Но, слава Богу, с годами что-то непременно ворошится в человеке, в нем происходят незримые перемены. Нельзя сказать, что он становится внешне лучше, красовитее, ибо годы потрошат, как рыбину нож, сбивая серебристый клецк и живой благородный лоск; порою от человека остается одна «стень», лишь тусклое отражение от прежнего, – так весь вылиняет. А..., к чему, любезные, расшаркиваться и выписывать словесные кренделя, достаточно приблизиться к зеркалу и вглядеться в свое постное изрытое рыло... Но ведь когда я был гладкий и розовый, как поросеночек, меня не преследовали мысли об отце и надо было случиться, чтобы шкуренка потрескалась и покрылась шелухою, – и тогда лишь душа застонала и из нее запоточило слезою. Боже мой, подскажи, как там родитель мой?! И так захотелось вызволить его из небытия, выставить перед собою живым.
Да тут еще сестра, как бы предчувствуя скорый конец, прислала прощальную весточку, где просила «написать роман о необыкновенной любви отца и матери». Невольно пришла на ум наволочка с письмами, я стал хлопотать о них, и со всякими проволочками переписка из Мезени попала ко мне. Я взвесил посылку в руке, еще не понимая ее ценности, словно бы определял лишь вещественную тяжесть, но сердце мое вдруг вздрогнуло от непонятного страха, и я, не распечатывая, сунул письма «в долгий ящик». И лишь через год решился прочитать. Помнится, я даже приневолил себя раскутать старое кружево, когда-то лежавшее на швейной машинке, в котором нынче хранились бумаги. Когда читал, неоднажды мороз пробегал по коже, и каждая строка поворачивалась новым, глубоким смыслом, с нее как бы отряхивалось мелкое, житейское, чему мы по-обыкновению иль не доверяем иль предаем ухмылке. Боже мой, какие страсти таились за полунамеками, за полуфразами, неистовство чувств, близкое к безумию, вспыльчивость и нежность. Время пошло вспять, и я увидел отца. Сестра оказалась права.
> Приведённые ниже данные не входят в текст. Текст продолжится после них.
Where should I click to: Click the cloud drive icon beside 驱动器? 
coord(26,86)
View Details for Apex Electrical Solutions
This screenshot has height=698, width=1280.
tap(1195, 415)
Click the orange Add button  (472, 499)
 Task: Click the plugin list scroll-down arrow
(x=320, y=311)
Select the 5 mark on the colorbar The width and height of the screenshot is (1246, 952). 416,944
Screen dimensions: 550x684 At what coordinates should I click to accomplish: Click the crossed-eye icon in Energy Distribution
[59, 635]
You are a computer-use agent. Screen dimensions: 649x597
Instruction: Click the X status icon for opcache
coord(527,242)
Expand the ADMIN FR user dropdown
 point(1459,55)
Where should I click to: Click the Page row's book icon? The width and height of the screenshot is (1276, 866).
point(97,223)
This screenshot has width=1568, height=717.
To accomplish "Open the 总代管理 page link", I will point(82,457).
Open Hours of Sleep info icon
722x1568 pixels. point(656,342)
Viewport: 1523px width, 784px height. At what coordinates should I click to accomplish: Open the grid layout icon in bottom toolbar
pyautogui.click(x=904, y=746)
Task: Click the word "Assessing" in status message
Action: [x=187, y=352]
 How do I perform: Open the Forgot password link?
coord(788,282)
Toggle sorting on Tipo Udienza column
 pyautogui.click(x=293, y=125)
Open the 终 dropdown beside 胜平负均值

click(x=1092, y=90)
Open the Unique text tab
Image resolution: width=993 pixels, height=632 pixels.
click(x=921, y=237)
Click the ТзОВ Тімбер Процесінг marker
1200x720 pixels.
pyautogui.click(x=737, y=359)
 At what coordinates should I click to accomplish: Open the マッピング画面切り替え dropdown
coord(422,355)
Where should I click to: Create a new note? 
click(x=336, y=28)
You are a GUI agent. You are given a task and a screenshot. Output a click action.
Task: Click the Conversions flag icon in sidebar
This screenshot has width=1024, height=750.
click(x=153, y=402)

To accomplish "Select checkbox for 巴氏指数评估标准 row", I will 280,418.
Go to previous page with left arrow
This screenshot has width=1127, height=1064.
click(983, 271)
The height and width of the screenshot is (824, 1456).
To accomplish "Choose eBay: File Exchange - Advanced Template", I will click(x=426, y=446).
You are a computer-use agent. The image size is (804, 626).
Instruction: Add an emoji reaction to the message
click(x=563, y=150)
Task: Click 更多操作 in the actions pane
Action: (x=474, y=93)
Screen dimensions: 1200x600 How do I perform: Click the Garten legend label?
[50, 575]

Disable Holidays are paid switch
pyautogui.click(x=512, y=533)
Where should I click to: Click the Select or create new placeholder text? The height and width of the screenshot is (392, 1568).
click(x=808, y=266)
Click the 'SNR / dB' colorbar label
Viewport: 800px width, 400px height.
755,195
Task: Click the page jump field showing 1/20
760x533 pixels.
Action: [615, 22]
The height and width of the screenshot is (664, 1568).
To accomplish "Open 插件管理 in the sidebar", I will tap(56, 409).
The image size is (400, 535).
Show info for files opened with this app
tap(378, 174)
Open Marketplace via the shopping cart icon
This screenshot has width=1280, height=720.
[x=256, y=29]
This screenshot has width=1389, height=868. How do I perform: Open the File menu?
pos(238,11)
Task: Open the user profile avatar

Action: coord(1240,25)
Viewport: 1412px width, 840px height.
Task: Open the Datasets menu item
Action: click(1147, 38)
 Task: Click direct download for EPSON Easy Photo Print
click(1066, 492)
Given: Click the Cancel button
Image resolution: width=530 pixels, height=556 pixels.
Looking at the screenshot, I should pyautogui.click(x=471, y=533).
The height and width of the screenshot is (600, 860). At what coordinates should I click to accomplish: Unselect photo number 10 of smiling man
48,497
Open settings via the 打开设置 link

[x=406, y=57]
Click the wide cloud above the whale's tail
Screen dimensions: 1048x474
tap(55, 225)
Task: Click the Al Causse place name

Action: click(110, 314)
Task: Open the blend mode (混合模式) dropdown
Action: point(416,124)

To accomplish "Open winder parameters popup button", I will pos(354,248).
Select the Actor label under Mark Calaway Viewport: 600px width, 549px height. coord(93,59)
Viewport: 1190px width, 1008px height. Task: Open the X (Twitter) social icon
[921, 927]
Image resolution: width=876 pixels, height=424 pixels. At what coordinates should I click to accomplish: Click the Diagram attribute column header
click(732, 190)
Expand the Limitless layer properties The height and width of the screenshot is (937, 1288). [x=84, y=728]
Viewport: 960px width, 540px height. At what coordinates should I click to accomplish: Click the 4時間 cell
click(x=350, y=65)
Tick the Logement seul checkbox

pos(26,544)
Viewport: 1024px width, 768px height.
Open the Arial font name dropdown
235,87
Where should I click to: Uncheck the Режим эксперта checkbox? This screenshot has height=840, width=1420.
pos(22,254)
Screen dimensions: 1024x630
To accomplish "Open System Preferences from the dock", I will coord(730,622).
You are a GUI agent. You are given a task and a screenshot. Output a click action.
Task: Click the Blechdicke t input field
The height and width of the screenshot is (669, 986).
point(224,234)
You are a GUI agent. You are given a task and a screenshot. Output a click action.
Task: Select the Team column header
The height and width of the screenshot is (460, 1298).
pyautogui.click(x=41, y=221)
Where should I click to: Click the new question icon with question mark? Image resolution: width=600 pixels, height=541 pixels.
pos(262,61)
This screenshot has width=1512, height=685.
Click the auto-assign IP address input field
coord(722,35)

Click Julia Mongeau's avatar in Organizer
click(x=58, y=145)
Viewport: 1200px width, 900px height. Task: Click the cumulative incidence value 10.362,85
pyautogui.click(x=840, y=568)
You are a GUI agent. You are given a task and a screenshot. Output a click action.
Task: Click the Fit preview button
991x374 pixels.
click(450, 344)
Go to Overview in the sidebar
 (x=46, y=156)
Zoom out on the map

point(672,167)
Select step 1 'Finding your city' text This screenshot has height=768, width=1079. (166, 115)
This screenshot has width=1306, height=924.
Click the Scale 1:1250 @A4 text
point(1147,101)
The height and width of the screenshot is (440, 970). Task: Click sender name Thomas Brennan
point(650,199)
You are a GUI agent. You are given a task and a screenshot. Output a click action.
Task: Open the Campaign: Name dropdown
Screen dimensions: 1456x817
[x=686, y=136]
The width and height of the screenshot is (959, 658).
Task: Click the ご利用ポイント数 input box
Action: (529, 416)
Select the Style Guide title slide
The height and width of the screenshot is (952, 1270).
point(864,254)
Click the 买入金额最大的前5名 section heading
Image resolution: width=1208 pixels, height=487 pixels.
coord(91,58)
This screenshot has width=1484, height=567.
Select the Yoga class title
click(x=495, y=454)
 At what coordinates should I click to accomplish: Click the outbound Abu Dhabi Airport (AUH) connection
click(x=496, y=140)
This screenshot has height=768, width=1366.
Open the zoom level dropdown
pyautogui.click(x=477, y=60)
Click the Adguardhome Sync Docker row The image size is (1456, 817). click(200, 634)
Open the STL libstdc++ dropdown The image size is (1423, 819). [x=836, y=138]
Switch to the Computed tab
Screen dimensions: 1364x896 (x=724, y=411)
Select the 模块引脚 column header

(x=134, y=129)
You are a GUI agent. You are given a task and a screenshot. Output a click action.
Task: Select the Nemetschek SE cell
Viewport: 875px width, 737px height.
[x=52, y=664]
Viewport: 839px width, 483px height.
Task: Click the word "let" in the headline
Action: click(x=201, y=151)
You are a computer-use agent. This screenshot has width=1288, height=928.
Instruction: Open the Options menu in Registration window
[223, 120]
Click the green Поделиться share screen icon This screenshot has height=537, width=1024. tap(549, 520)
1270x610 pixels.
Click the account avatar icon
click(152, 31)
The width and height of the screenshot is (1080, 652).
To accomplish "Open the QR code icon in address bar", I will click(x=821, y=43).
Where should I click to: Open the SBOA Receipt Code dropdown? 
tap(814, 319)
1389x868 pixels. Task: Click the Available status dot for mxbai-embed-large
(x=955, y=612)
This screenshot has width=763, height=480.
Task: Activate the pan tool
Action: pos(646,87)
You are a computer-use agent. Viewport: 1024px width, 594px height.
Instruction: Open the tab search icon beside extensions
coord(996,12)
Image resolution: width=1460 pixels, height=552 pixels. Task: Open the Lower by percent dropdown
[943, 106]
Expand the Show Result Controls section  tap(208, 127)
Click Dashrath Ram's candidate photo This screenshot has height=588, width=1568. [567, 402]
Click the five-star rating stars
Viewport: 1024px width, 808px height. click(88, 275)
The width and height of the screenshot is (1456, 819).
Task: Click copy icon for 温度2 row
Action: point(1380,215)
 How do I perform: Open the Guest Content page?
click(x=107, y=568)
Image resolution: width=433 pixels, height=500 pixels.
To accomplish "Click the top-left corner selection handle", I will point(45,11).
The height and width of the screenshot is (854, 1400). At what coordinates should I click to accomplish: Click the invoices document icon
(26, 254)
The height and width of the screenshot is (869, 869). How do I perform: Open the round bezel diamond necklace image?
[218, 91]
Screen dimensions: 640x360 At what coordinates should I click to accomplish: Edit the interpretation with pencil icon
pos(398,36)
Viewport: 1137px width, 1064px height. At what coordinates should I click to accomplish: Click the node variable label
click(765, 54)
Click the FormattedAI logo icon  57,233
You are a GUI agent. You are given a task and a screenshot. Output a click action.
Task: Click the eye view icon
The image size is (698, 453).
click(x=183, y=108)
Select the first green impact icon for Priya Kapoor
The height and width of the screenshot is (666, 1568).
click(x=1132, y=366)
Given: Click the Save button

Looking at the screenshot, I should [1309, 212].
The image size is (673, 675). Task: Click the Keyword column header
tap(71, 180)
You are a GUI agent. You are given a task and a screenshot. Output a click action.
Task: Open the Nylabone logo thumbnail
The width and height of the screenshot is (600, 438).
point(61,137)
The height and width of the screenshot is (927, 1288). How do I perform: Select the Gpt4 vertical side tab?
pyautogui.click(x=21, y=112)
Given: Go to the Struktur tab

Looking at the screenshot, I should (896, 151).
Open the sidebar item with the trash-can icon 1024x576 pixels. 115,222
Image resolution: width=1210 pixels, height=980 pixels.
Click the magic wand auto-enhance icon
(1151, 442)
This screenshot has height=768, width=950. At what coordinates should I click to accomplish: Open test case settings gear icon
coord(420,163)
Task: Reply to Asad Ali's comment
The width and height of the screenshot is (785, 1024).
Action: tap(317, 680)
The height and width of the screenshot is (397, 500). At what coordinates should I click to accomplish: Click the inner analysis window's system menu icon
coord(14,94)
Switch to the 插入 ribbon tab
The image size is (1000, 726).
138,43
Письма у матери всегда были под рукою. Зимою при свете моргасика, крохотной коптилки, сварганенной из аптечной бутылочки и круглой железки от перьевой ручки, куда был просунут шнурок иль скрученные хлопчатые нитки, – так вот при свете этой коптилки, отбирающей от темени лишь тусклый круг возле стола, она доставала письма из верхнего ящика комода и придирчиво перебирала, наверное пересчитывала, не делась ли куда весточка, ибо мы, несмышленые и коварные младени, в отсутствие мамы на свободной стороне письма безжалостно оставляли свои карандашные каракули, будто эти армейские треугольники назначались назад к отцу... Прятать их было бесполезно, лишь возбуждался особый варварский интерес.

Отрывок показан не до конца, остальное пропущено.